▶ **EXERCISE INSTRUCTIONS**: Turn each line of the records below into a JSON list of strings, with one string per line and any blank lines omitted.

====== DATASET ENTRIES

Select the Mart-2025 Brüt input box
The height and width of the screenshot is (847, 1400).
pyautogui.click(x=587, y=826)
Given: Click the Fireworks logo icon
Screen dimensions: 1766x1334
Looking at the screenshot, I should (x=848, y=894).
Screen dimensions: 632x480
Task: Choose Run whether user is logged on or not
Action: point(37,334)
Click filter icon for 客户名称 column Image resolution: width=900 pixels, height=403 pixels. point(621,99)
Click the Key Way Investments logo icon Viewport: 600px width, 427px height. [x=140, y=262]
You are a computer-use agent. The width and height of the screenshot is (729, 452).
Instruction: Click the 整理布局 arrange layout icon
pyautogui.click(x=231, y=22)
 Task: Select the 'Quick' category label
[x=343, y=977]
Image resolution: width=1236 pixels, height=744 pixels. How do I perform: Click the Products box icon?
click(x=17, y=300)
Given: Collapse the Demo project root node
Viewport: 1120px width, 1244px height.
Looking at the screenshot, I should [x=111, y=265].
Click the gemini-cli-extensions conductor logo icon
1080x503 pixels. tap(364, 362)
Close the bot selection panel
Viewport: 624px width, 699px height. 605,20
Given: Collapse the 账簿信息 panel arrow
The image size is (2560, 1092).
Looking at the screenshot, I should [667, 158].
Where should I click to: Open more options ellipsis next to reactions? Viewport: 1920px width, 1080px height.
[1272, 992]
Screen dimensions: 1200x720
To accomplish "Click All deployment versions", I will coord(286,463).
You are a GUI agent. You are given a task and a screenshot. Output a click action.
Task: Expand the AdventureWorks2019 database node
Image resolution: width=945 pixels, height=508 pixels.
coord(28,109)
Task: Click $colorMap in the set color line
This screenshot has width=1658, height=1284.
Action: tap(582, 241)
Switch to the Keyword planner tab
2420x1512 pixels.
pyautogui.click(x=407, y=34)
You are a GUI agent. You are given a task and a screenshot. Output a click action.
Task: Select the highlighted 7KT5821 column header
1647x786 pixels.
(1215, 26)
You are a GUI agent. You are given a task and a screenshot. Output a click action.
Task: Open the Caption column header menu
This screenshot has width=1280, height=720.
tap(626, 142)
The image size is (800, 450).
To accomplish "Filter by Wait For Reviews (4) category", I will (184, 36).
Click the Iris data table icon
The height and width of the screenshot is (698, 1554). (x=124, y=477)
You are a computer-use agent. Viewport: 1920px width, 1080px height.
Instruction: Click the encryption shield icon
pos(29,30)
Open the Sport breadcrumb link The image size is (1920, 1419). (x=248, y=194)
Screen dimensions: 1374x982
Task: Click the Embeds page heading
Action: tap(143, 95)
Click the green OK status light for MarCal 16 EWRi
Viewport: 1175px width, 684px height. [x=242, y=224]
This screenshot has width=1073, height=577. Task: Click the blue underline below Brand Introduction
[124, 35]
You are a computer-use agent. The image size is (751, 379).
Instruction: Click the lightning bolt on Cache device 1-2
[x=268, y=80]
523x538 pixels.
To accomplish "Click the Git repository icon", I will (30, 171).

============

▶ **OUTPUT OF THE EXERCISE**:
[
  "Select the Mart-2025 Brüt input box",
  "The height and width of the screenshot is (847, 1400).",
  "pyautogui.click(x=587, y=826)",
  "Given: Click the Fireworks logo icon",
  "Screen dimensions: 1766x1334",
  "Looking at the screenshot, I should (x=848, y=894).",
  "Screen dimensions: 632x480",
  "Task: Choose Run whether user is logged on or not",
  "Action: point(37,334)",
  "Click filter icon for 客户名称 column Image resolution: width=900 pixels, height=403 pixels. point(621,99)",
  "Click the Key Way Investments logo icon Viewport: 600px width, 427px height. [x=140, y=262]",
  "You are a computer-use agent. The width and height of the screenshot is (729, 452).",
  "Instruction: Click the 整理布局 arrange layout icon",
  "pyautogui.click(x=231, y=22)",
  " Task: Select the 'Quick' category label",
  "[x=343, y=977]",
  "Image resolution: width=1236 pixels, height=744 pixels. How do I perform: Click the Products box icon?",
  "click(x=17, y=300)",
  "Given: Collapse the Demo project root node",
  "Viewport: 1120px width, 1244px height.",
  "Looking at the screenshot, I should [x=111, y=265].",
  "Click the gemini-cli-extensions conductor logo icon",
  "1080x503 pixels. tap(364, 362)",
  "Close the bot selection panel",
  "Viewport: 624px width, 699px height. 605,20",
  "Given: Collapse the 账簿信息 panel arrow",
  "The image size is (2560, 1092).",
  "Looking at the screenshot, I should [667, 158].",
  "Where should I click to: Open more options ellipsis next to reactions? Viewport: 1920px width, 1080px height.",
  "[1272, 992]",
  "Screen dimensions: 1200x720",
  "To accomplish \"Click All deployment versions\", I will coord(286,463).",
  "You are a GUI agent. You are given a task and a screenshot. Output a click action.",
  "Task: Expand the AdventureWorks2019 database node",
  "Image resolution: width=945 pixels, height=508 pixels.",
  "coord(28,109)",
  "Task: Click $colorMap in the set color line",
  "This screenshot has width=1658, height=1284.",
  "Action: tap(582, 241)",
  "Switch to the Keyword planner tab",
  "2420x1512 pixels.",
  "pyautogui.click(x=407, y=34)",
  "You are a GUI agent. You are given a task and a screenshot. Output a click action.",
  "Task: Select the highlighted 7KT5821 column header",
  "1647x786 pixels.",
  "(1215, 26)",
  "You are a GUI agent. You are given a task and a screenshot. Output a click action.",
  "Task: Open the Caption column header menu",
  "This screenshot has width=1280, height=720.",
  "tap(626, 142)",
  "The image size is (800, 450).",
  "To accomplish \"Filter by Wait For Reviews (4) category\", I will (184, 36).",
  "Click the Iris data table icon",
  "The height and width of the screenshot is (698, 1554). (x=124, y=477)",
  "You are a computer-use agent. Viewport: 1920px width, 1080px height.",
  "Instruction: Click the encryption shield icon",
  "pos(29,30)",
  "Open the Sport breadcrumb link The image size is (1920, 1419). (x=248, y=194)",
  "Screen dimensions: 1374x982",
  "Task: Click the Embeds page heading",
  "Action: tap(143, 95)",
  "Click the green OK status light for MarCal 16 EWRi",
  "Viewport: 1175px width, 684px height. [x=242, y=224]",
  "This screenshot has width=1073, height=577. Task: Click the blue underline below Brand Introduction",
  "[124, 35]",
  "You are a computer-use agent. The image size is (751, 379).",
  "Instruction: Click the lightning bolt on Cache device 1-2",
  "[x=268, y=80]",
  "523x538 pixels.",
  "To accomplish \"Click the Git repository icon\", I will (30, 171)."
]